Flexible grid connection is just one approach SAPN is taking – SQ’s Ronald discussed flexible exports and optimizing network voltages in more detail recently.

About Michael Bloch

Michael caught the solar power bug after purchasing components to cobble together a small off-grid PV system in 2008. He's been reporting on Australian and international solar energy news ever since.

Comments

  1. Rather than just switching down the power to limit the peaks every 5 minutes, would it not be a whole lot smarter to enable the system to switch on the off peak tariff meter for 5 minutes and draw power into the electric hot water service? Thus all power opportunity is useful rather than wasted, with the same net equalisation benefit.

  2. Tim C

    Load switching and new flexible storage loads eg hot water, batteries, EVs, pool pumps will all help to reduce the number of hours that the capacity might be exceeded.

    There will still be locations with export limitations (albeit for less hours per year, and perhaps for less locations). This trial will enable as much solar to be exported as possible at the trial locations whilst living within the physical constraints of the local network.

    Benje

  3. This still doesn’t make sense. If the existing Grid-Tie Inverters are designed to limit their feed in power based on the line voltage, what is the problem?

*****

- [Exercise instructions]:
a: Decide whether each statement below agrees with the text on solar exports. Answer yes or no for each, and quote the words from the text that decide it.
(i) Michael Bloch's interest in solar power began in 2008.
(ii) The comment beginning "Load switching" says that export limitations will disappear entirely once flexible storage loads are in use.
(iii) The first comment suggests sending surplus power into the electric hot water service.
b: Extend the text on solar exports by continuing it from the point where it stops.

- [Data section]:
*****

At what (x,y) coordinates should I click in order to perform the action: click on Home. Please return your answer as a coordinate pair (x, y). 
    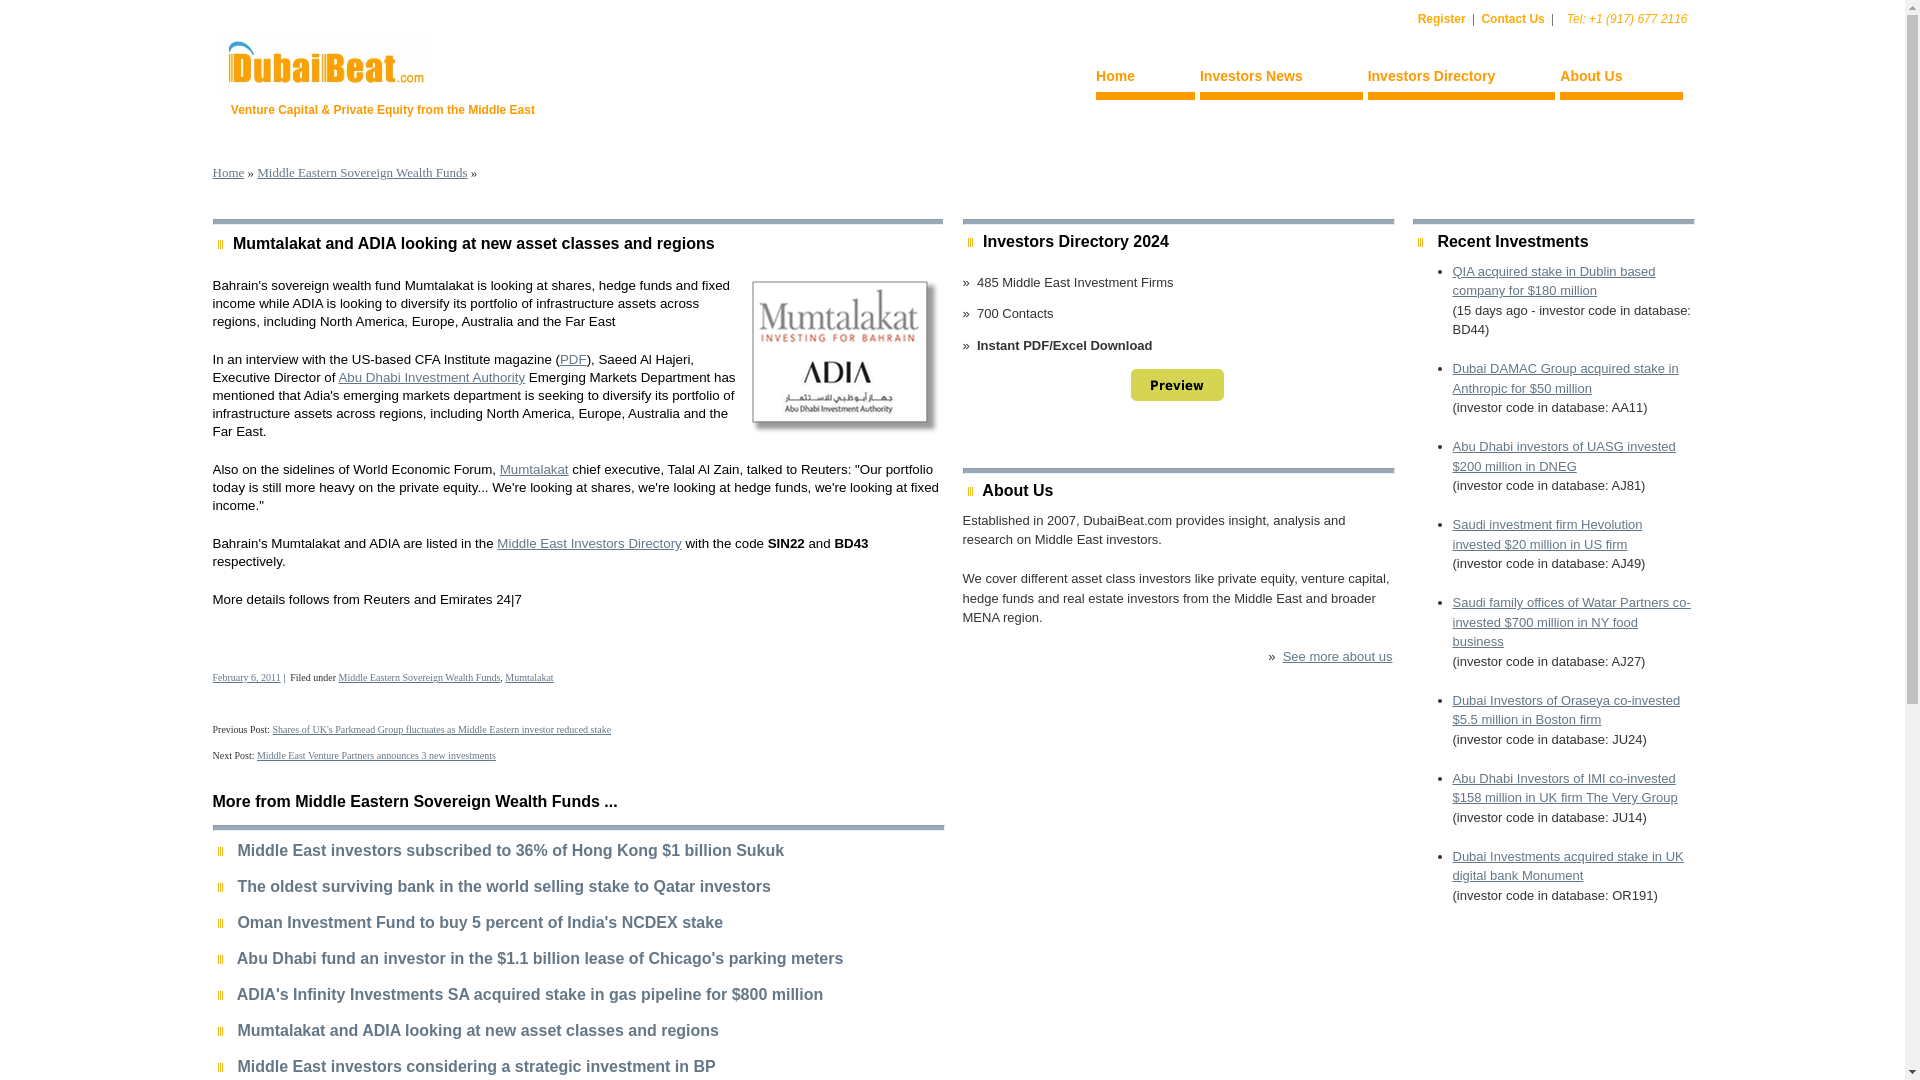
    Looking at the image, I should click on (1145, 79).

*****

- [Solved tasks]:
a:
(i) Yes: "Michael caught the solar power bug after purchasing components to cobble together a small off-grid PV system in 2008."
(ii) No: "There will still be locations with export limitations (albeit for less hours per year, and perhaps for less locations)."
(iii) Yes: "draw power into the electric hot water service"

b:
    Or is it that existing Inverters don’t actually do this?

    I’ve asked this questions multiple times now with no answer.

    • Jonathon Dore says

      Hi Fred,
      In addition to Benje’s answers below, here are two further problems with relying on over-voltage curtailment:

      1. It kicks in when the voltage is well above the target 230V. Relying on volt-var or volt-watt responses will result in voltages being at the upper limits for much of the time, at a level that appliances are not optimised for.

      2. It’s not equitable. Those at the end of the LV circuit experience higher voltages than those closer to the transformer. Relying on voltage limits unfairly curtails those at the end. The “flexible exports” system should allow a more equitable sharing of the losses

  4. Fred

    there are two different issues:

    1. congestion on the local LV distribution grid. If exports exceed the capacity of the local network, then outages occur. If the voltage is lowered dynamically (which allows more PV to be exported before voltage limits are exceeded) then some control is required to prevent the local network being overloaded. Voltage doesn’t necessarily reflect the remaining network thermal capacity for more PV export.

    2. State minimum demand. If SA generation exceeds SA load and export via interconnection capacity, then the system is unstable. Scheduled generation is wound back to minimum stability levels, and semi-scheduled generation (wind, solar farms) may also be wound back. Some smaller-scale generation may need to be wound back on exceptional days.

    Hope this helps.

    • Thanks Benje,

      But neither point address the main issue….

      If there is excess Solar generation, then the Voltage will rise, which in turn automatically reduces the solar contribution (as the grid-tie inverters back off).

      Obviously the risk is where solar supply exceeds (or approaches) the local load.

      But to avoid that, the main generators need only allow the Voltage to rise above the level where the grid-tie Inverters will back off.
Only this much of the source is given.